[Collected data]

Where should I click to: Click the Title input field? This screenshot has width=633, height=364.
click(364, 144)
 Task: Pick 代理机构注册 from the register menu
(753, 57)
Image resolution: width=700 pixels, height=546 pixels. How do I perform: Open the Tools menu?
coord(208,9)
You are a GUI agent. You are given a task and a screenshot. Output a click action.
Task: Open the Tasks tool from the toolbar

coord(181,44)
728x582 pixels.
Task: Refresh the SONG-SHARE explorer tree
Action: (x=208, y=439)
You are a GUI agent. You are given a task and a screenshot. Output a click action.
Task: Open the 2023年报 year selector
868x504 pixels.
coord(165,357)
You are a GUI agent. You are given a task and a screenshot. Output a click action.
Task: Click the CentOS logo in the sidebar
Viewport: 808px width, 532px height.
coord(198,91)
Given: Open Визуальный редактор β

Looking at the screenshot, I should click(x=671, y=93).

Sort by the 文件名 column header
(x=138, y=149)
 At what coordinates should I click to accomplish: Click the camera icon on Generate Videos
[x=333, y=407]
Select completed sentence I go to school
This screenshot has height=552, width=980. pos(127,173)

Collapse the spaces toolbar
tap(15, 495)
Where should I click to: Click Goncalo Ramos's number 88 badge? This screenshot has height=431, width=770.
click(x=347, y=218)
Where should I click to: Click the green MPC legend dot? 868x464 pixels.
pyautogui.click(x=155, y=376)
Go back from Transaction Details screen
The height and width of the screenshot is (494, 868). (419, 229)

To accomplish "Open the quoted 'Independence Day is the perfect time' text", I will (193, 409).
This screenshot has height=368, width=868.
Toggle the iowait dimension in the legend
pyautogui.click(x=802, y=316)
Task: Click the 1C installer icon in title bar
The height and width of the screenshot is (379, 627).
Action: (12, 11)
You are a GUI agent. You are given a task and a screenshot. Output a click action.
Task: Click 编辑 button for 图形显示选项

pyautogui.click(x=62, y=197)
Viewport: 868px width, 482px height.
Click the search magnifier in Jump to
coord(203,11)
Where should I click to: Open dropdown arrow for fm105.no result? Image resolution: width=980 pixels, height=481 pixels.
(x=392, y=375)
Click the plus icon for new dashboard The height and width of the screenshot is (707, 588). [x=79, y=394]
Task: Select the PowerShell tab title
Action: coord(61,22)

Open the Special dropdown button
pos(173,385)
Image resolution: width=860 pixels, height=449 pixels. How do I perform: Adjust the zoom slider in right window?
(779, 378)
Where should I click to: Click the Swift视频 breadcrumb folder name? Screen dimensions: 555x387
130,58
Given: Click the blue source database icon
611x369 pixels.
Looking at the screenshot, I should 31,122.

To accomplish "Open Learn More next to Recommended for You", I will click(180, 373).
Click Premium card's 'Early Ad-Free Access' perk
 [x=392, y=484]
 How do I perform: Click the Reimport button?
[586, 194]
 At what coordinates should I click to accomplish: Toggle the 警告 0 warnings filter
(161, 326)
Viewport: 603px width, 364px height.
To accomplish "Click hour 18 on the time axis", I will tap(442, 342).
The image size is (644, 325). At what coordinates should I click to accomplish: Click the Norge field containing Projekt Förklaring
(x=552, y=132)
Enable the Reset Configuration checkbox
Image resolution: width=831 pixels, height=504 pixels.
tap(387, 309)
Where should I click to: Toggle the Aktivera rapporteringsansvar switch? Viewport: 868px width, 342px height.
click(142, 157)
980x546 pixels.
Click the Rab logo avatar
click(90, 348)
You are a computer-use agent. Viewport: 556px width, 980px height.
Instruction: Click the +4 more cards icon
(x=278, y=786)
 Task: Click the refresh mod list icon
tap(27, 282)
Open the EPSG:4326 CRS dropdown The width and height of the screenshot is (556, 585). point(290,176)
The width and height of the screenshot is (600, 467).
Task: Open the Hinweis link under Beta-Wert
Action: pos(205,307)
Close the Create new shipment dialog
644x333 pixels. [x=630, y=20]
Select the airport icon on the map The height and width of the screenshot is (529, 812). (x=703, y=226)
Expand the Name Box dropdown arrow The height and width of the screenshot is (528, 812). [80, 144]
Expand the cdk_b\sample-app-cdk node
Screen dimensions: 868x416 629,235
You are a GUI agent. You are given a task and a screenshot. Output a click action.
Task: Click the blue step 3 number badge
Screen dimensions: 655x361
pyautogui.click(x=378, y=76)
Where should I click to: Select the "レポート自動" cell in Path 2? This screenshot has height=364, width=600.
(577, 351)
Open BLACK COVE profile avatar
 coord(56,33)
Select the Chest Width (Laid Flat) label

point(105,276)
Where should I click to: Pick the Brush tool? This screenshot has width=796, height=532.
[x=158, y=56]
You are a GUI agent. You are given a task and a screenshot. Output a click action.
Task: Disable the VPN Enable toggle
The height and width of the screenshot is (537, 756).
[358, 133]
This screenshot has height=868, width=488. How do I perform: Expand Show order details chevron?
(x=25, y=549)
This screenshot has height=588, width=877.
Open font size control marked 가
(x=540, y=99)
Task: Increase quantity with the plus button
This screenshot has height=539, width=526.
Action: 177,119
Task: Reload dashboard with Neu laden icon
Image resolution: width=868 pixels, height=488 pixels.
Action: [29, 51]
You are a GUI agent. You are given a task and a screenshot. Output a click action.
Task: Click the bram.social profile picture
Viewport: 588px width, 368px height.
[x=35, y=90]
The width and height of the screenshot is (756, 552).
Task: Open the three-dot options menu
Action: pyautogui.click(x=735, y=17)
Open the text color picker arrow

— What you are asked to do —
If a line in the data holds the string "blue", copy that line.

— Solution for this task —
Given: Click the blue source database icon
Task: Click the blue step 3 number badge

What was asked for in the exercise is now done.